Как сложились судьбы хотя бы москвичей из нашей камеры? Про Ромашова я знаю, что он потом вернулся и работал, как, впрочем, и Василенко. Сименса я однажды встретил во дворе дома Ростовых на Поварской (Союза писателей), когда он бежал куда-то по делу. Поприветствовали друг друга как ни в чем не бывало, словно видимся хотя бы два раза в год, и он заспешил дальше. Было это в районе шестидесятых, и больше я его никогда не видел. Об остальных ничего не знаю. Ни о Соколове, ни об еще двух весьма примечательных людях, о которых еще не говорил. Один из них, имя, отчество и фамилию которого я опять-таки забыл начисто, но назову здесь Алексей Алексеевич, обладал редкостной для человека того времени ясностью понимания происходящего. В отличие от всех, сидевших в камере, был этот человек открытым и законченным антисоветчиком, чего не скрывал и от следствия. И был он таким всегда. И до тех пор, несмотря на бдительность органов, был им совершенно безнаказанно.
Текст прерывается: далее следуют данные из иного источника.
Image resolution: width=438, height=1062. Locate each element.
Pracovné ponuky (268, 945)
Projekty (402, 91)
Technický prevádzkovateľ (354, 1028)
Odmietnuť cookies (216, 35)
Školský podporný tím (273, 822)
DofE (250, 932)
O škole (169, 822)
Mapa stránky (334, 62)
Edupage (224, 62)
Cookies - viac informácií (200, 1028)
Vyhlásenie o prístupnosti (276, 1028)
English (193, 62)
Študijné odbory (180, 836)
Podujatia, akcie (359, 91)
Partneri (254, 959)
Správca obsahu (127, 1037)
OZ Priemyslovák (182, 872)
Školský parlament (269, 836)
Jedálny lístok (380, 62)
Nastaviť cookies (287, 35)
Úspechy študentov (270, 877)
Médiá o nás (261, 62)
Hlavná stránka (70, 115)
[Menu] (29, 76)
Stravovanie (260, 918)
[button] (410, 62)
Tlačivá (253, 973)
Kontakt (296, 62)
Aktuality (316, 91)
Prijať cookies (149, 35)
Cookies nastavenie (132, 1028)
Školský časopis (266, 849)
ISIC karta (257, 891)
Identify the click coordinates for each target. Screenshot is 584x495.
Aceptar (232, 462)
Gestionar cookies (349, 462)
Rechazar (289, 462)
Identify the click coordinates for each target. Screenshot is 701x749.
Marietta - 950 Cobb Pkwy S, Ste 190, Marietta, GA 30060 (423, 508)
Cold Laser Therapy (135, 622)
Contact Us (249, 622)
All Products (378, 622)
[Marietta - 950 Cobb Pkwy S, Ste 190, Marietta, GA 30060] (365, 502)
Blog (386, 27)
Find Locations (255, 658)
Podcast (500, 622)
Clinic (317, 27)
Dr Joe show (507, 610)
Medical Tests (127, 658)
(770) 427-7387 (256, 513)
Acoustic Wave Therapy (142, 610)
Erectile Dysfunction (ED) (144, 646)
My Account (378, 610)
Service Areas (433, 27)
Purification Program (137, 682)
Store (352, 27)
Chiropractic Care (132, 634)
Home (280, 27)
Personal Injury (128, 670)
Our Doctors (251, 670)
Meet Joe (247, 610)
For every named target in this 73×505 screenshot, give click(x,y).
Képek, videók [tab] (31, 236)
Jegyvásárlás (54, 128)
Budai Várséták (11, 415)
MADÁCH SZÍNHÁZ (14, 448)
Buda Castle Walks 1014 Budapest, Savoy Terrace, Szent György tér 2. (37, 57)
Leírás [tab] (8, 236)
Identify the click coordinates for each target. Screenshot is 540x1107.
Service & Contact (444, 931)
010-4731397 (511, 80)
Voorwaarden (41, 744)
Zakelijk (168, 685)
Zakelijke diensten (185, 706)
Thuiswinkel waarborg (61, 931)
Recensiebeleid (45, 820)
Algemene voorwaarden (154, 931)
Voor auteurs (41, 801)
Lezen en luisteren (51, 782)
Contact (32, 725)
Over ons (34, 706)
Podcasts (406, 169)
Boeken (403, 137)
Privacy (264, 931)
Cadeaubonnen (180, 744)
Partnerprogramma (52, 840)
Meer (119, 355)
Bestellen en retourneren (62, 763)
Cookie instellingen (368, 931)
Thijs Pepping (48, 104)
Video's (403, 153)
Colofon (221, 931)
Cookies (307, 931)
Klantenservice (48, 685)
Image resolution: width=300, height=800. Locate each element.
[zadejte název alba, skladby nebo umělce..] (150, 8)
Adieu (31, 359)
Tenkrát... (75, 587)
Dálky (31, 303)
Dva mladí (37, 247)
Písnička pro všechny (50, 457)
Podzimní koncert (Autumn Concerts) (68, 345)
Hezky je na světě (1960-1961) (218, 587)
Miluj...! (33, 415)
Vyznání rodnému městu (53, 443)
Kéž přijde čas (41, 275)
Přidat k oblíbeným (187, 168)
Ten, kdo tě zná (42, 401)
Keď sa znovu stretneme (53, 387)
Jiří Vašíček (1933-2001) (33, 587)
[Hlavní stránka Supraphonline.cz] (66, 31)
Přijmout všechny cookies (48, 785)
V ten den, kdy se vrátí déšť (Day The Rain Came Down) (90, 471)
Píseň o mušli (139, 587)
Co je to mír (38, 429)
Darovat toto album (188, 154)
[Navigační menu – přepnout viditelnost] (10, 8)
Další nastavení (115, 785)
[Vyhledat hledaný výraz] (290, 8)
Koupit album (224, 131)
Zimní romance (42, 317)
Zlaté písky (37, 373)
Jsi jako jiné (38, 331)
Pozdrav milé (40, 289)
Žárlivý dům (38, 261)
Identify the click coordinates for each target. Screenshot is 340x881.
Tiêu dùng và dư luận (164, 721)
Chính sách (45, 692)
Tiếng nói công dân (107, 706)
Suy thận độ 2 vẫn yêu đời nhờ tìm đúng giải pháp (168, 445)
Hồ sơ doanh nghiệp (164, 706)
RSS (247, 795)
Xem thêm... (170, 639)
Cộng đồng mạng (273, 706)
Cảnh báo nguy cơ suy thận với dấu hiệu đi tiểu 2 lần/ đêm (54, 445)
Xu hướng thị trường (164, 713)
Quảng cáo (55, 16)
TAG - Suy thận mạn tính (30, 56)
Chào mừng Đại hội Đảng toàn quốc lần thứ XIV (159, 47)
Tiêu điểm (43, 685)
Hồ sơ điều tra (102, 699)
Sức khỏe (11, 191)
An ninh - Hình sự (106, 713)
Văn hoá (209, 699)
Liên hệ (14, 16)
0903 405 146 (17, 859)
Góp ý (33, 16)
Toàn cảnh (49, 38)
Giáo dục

«Работники органов», как я уже говорил, были специалистами больше по потенциальным противникам, чем по реальным. Правда, в 1934 году ГПУ как-то вышло на него и посадило, но соседи показали, что он возмущался гитлеровскими погромами и делом о поджоге рейхстага, и это в те «идиллические» времена (до убийства Кирова) было сочтено доказательством его лояльности. Его выпустили. С тех пор он буквально не закрывал рта, разоблачая советскую реальность, говорил правду, и все сходило с рук. Да и на этот раз погубила его не правда, которую он говорил, а какое-то мечтательное хвастовство. Ну и, как говорится, — шерше ла фамм (ищи женщину. — фр.). Впрочем, искать особенно и не надо было, она сама нашлась. Однажды, просвещая свою любовницу, он не удержался в границах реальности и выдал желаемое за действительное — «признался» ей, что является резидентом британской разведки «Интеллеженс сервис». Выносить просто антисоветские высказывания эта женщина (да еще в период острого дефицита мужиков), видно, еще соглашалась — мало ли что мужики болтают. Но это признание оказалось чрезмерным, оно превышало все мыслимые представления и нормы — с этим на душе она жить не могла, испугалась и донесла. Его арестовали. Но, насколько я помню по его рассказам, в деле упоминания о шпионаже не было. Видно, после такого серьезного доноса за дело взялась контрразведка. Не каждый же день встречается человек, который сам о себе говорит такое — надо было выявить его шпионские связи.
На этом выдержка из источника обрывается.